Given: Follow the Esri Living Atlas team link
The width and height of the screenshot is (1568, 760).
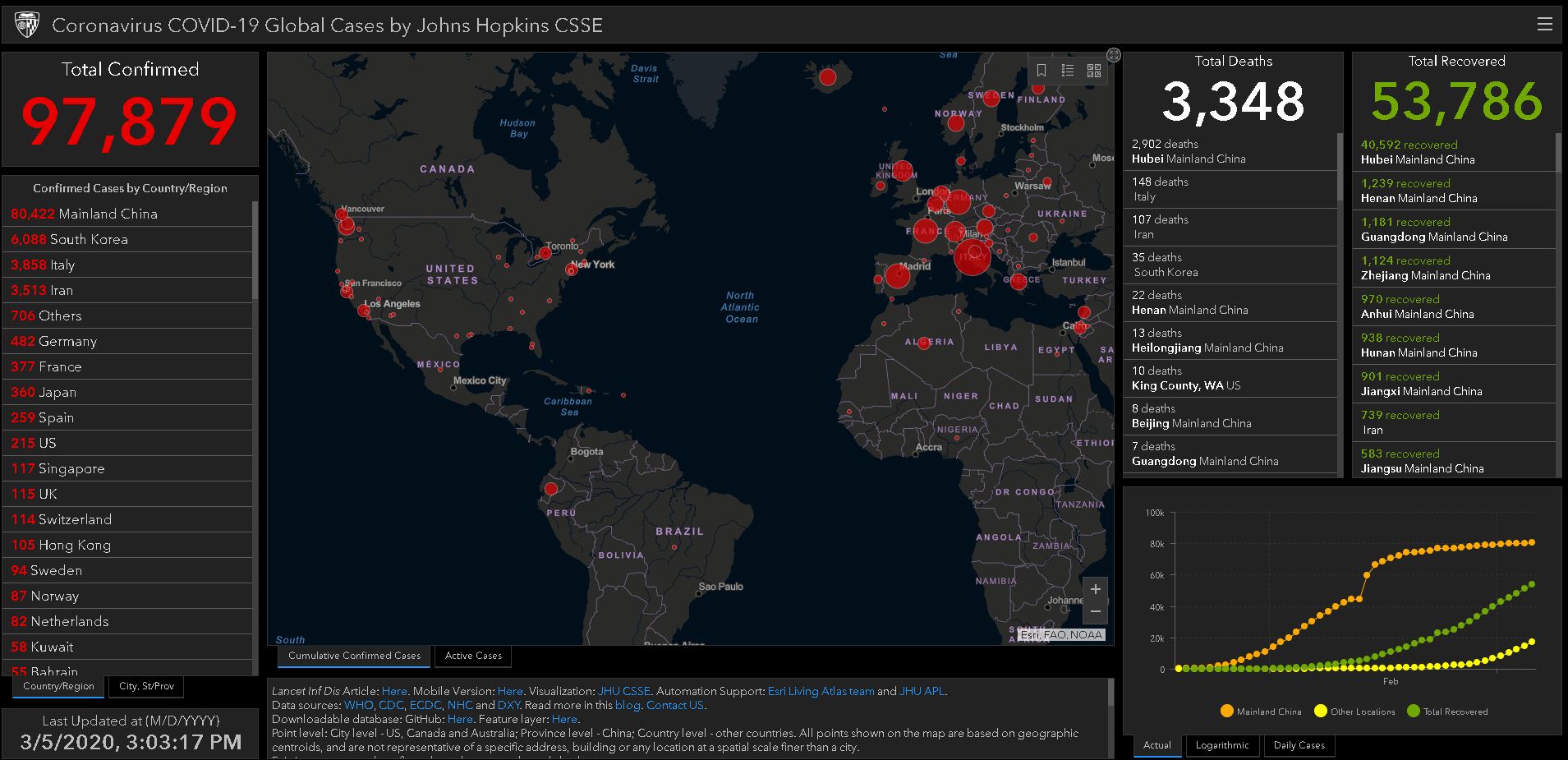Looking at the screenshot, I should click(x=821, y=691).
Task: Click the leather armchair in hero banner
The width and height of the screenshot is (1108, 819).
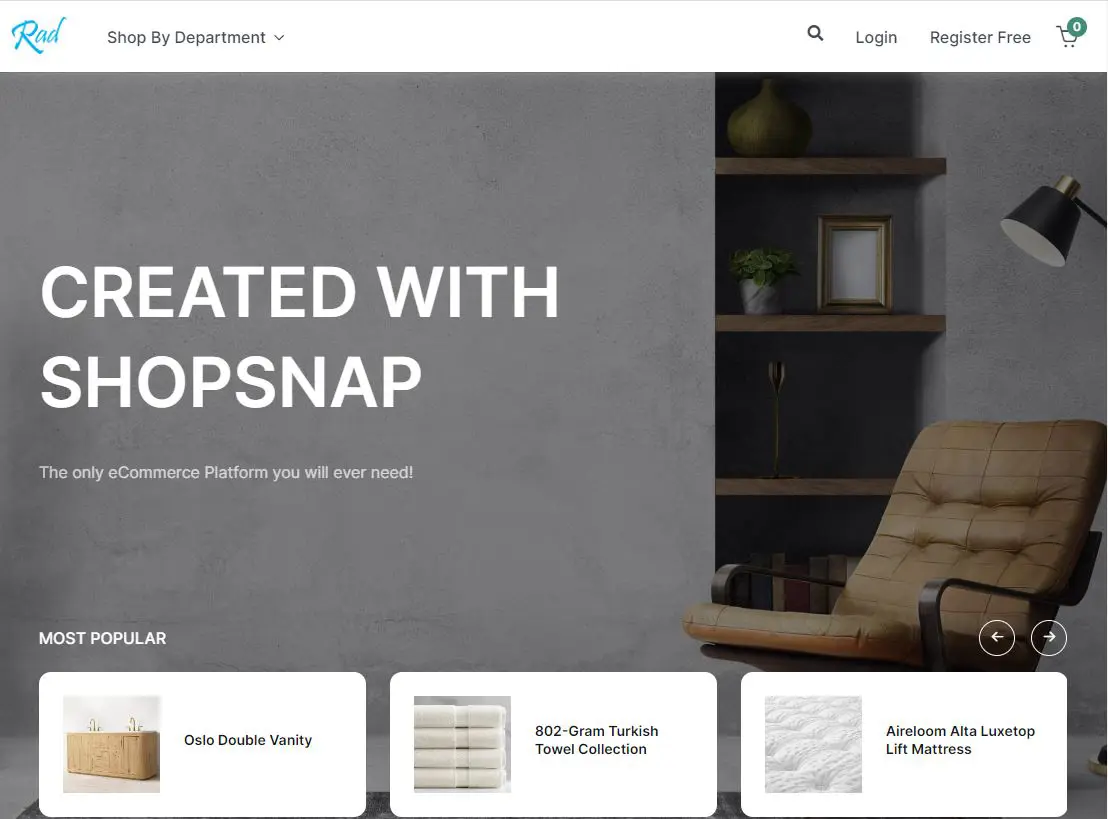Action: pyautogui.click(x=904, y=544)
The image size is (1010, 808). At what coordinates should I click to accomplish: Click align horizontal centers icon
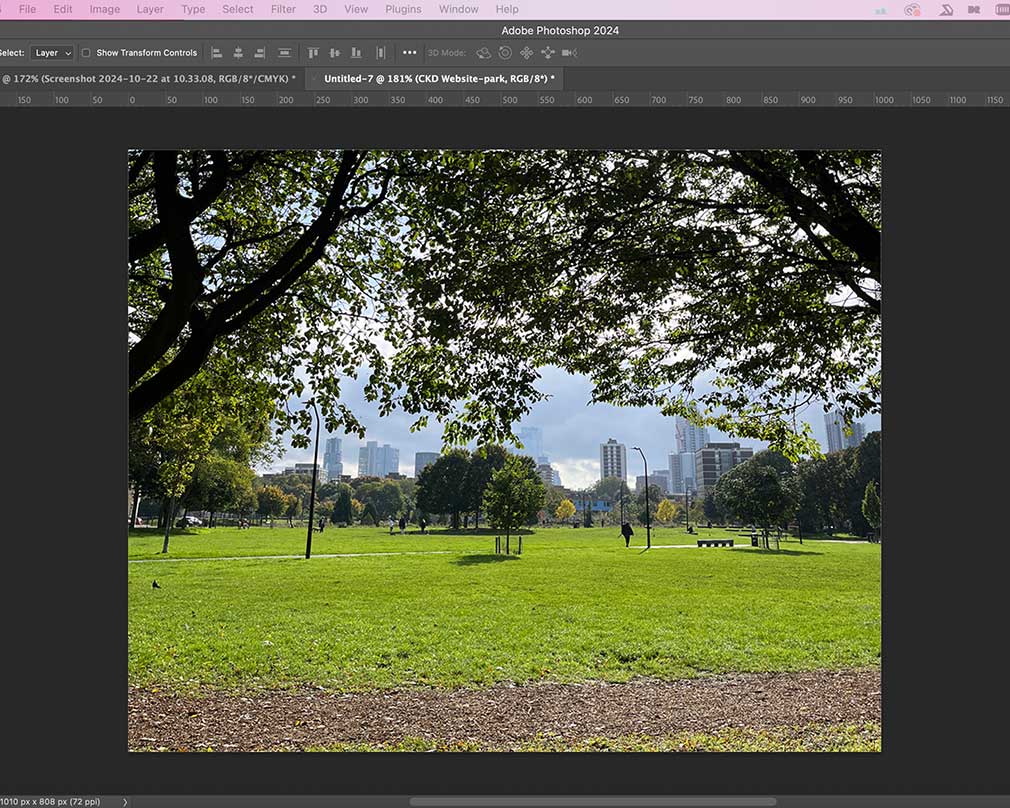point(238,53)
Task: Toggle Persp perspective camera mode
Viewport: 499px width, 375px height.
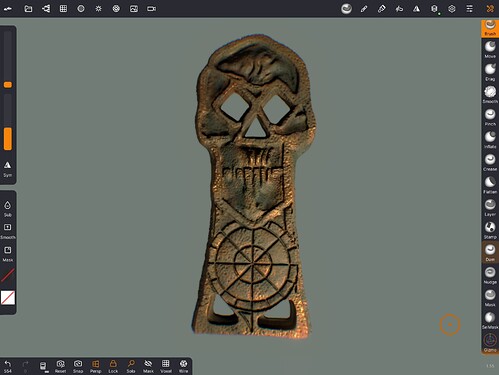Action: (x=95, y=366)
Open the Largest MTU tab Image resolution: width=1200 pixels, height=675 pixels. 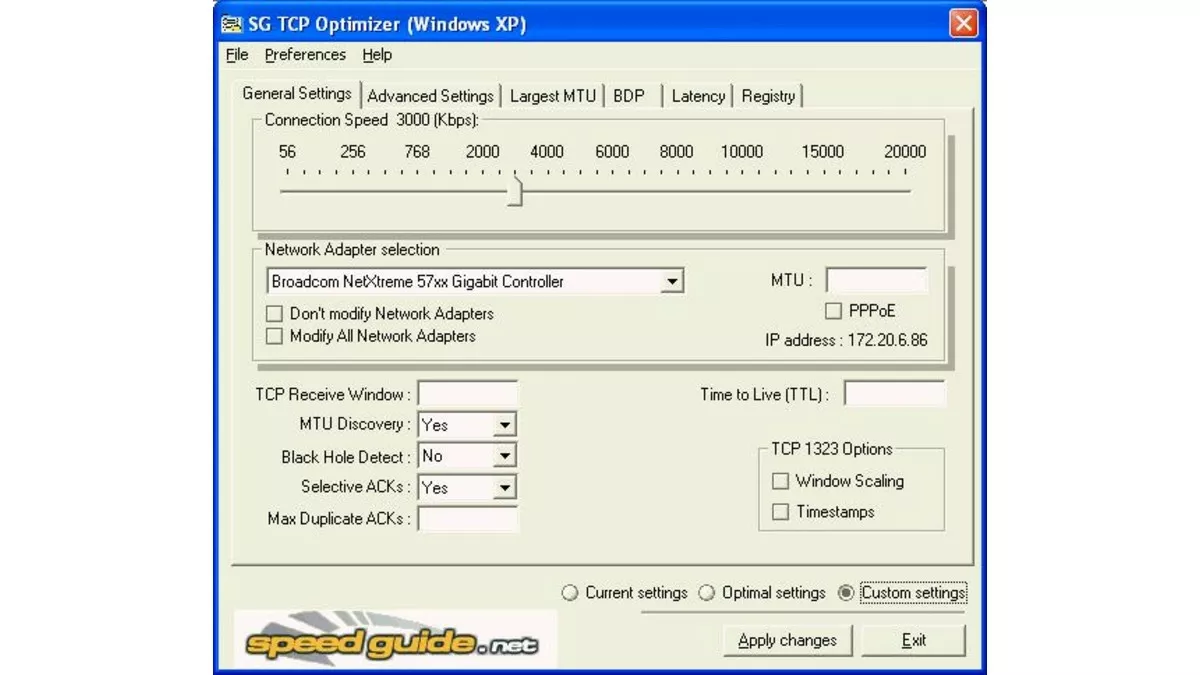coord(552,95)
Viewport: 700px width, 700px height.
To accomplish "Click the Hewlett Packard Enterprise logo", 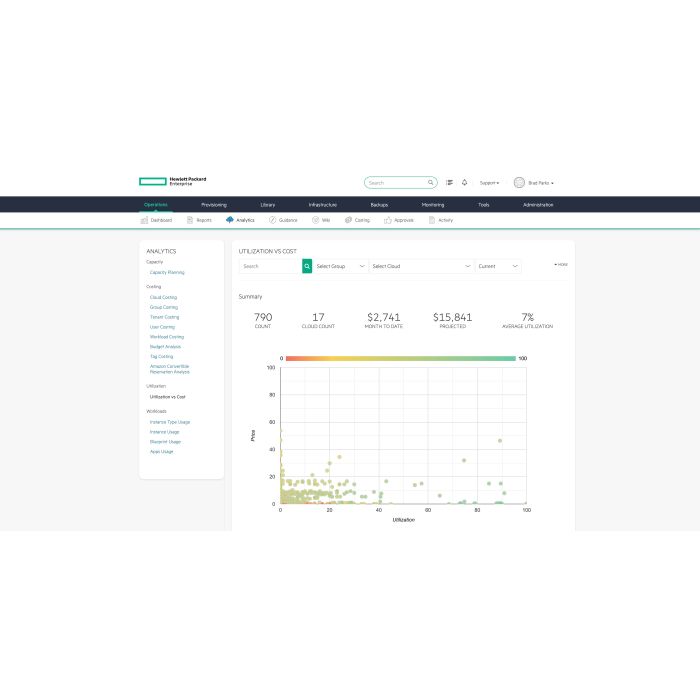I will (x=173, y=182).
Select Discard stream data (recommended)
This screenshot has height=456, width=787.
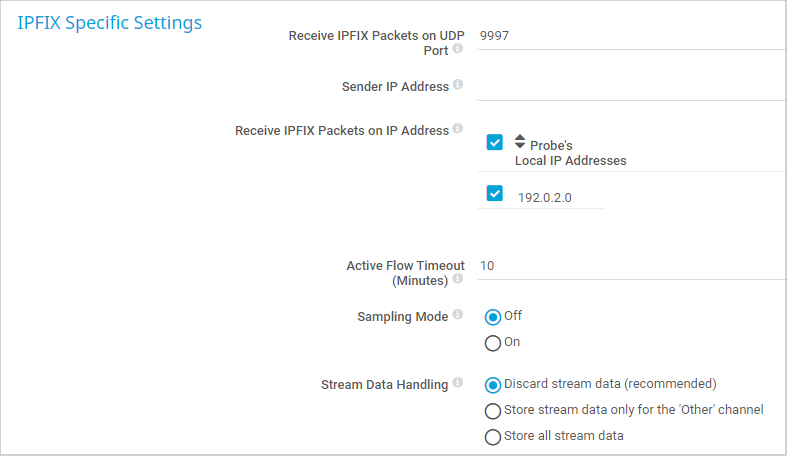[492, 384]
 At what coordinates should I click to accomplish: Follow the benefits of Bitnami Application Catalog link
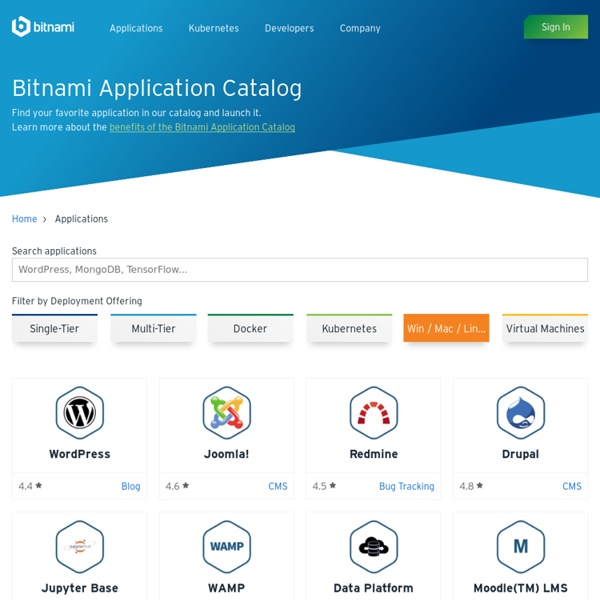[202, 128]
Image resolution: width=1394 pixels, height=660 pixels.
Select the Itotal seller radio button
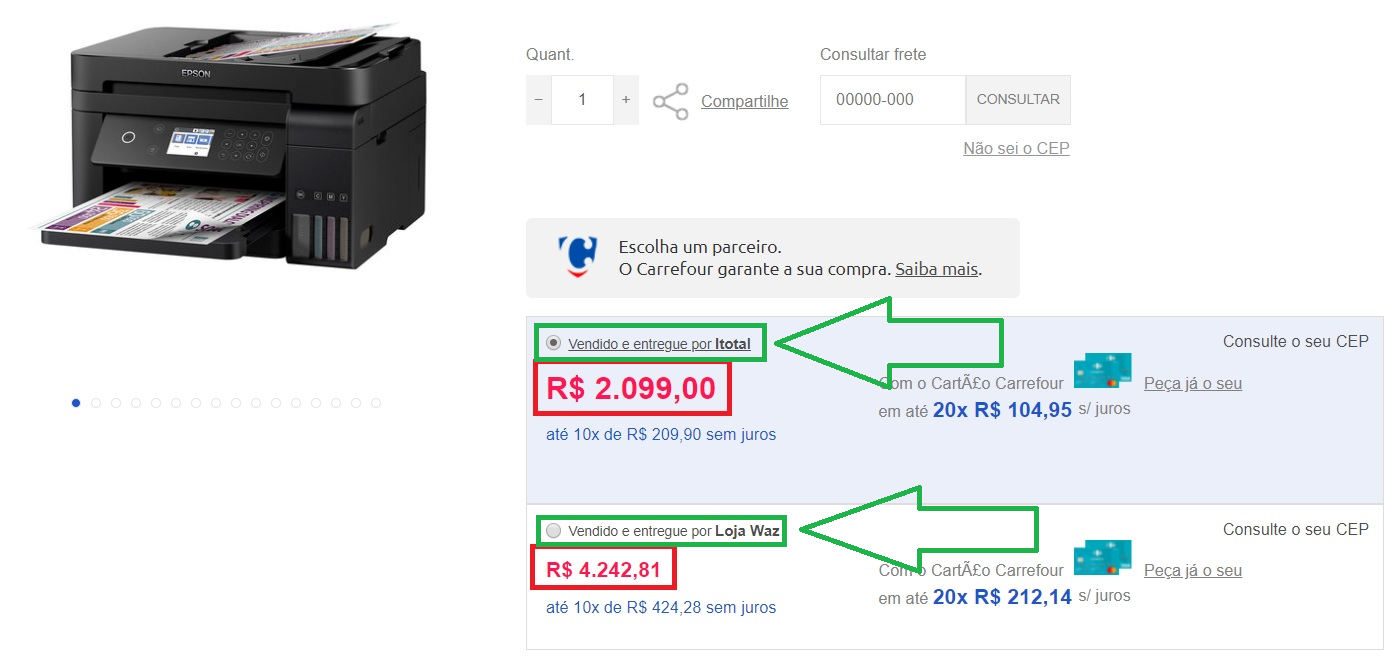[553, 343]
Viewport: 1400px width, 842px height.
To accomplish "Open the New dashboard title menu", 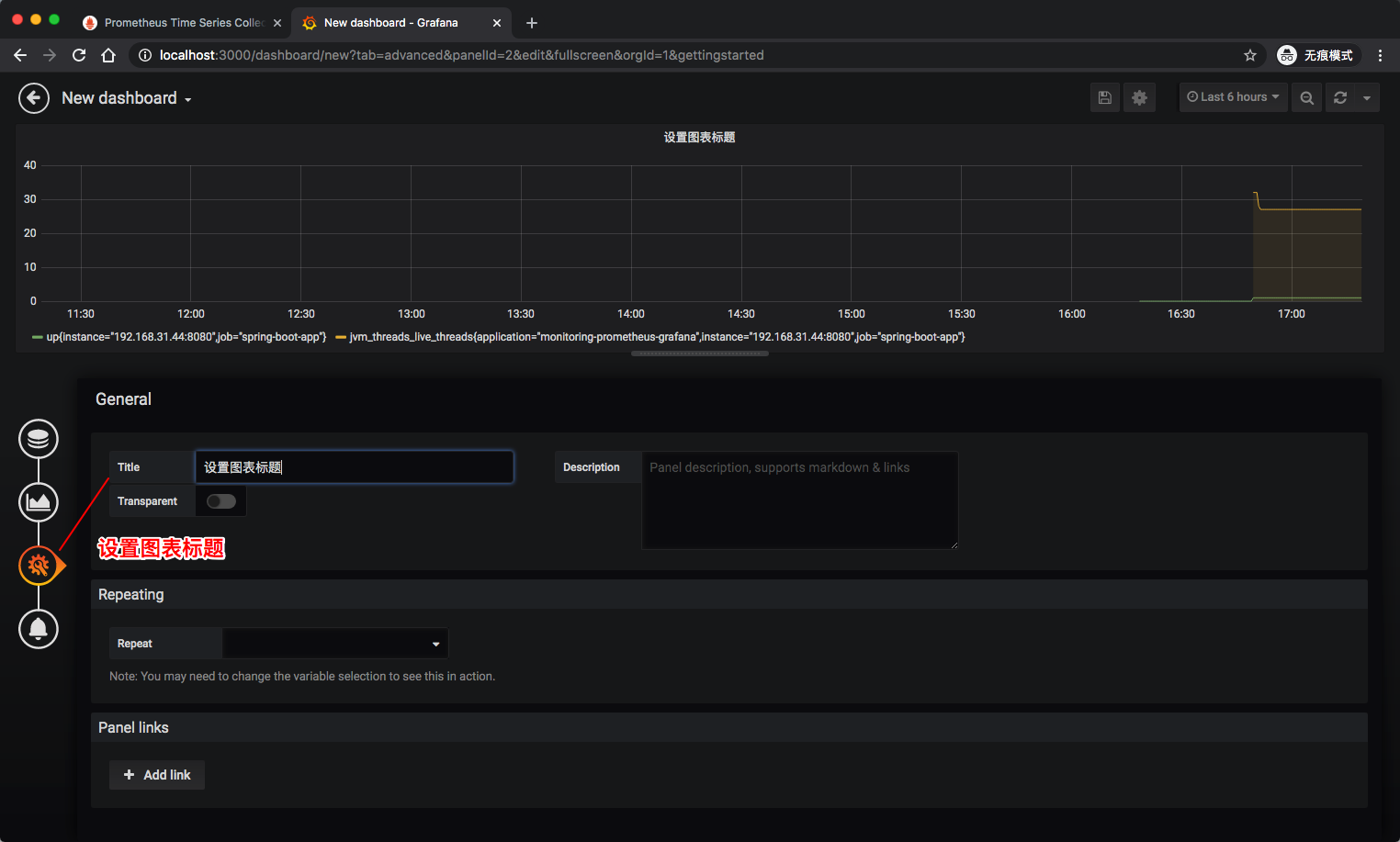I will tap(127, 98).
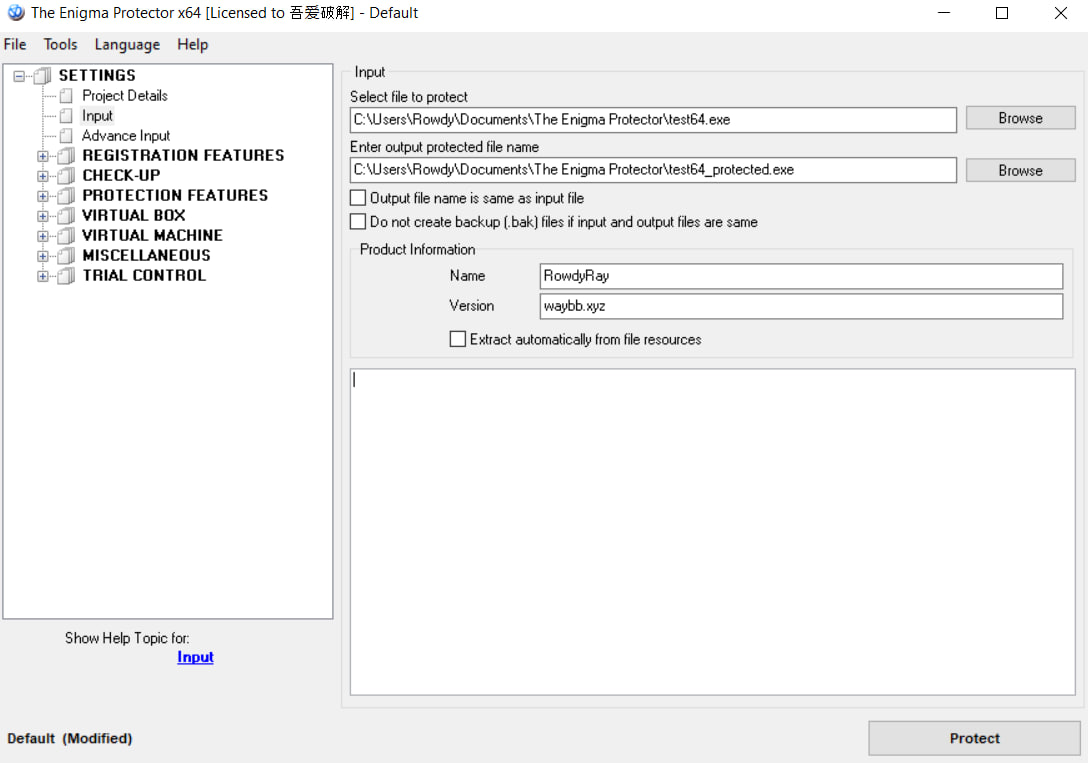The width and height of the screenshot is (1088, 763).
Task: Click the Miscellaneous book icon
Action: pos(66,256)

--- WHAT TO PRODUCE ---
Starting with the line that has "Select Discard stream data (recommended)" and ending with the line that has "Image resolution: width=1394", repeat the lines above exactly, omitting every picture.

--- TASK SOLUTION ---
Select Discard stream data (recommended)
This screenshot has height=456, width=787.
[492, 384]
 At what coordinates should I click to accomplish: Follow the benefits of Bitnami Application Catalog link
[202, 128]
Image resolution: width=1394 pixels, height=660 pixels.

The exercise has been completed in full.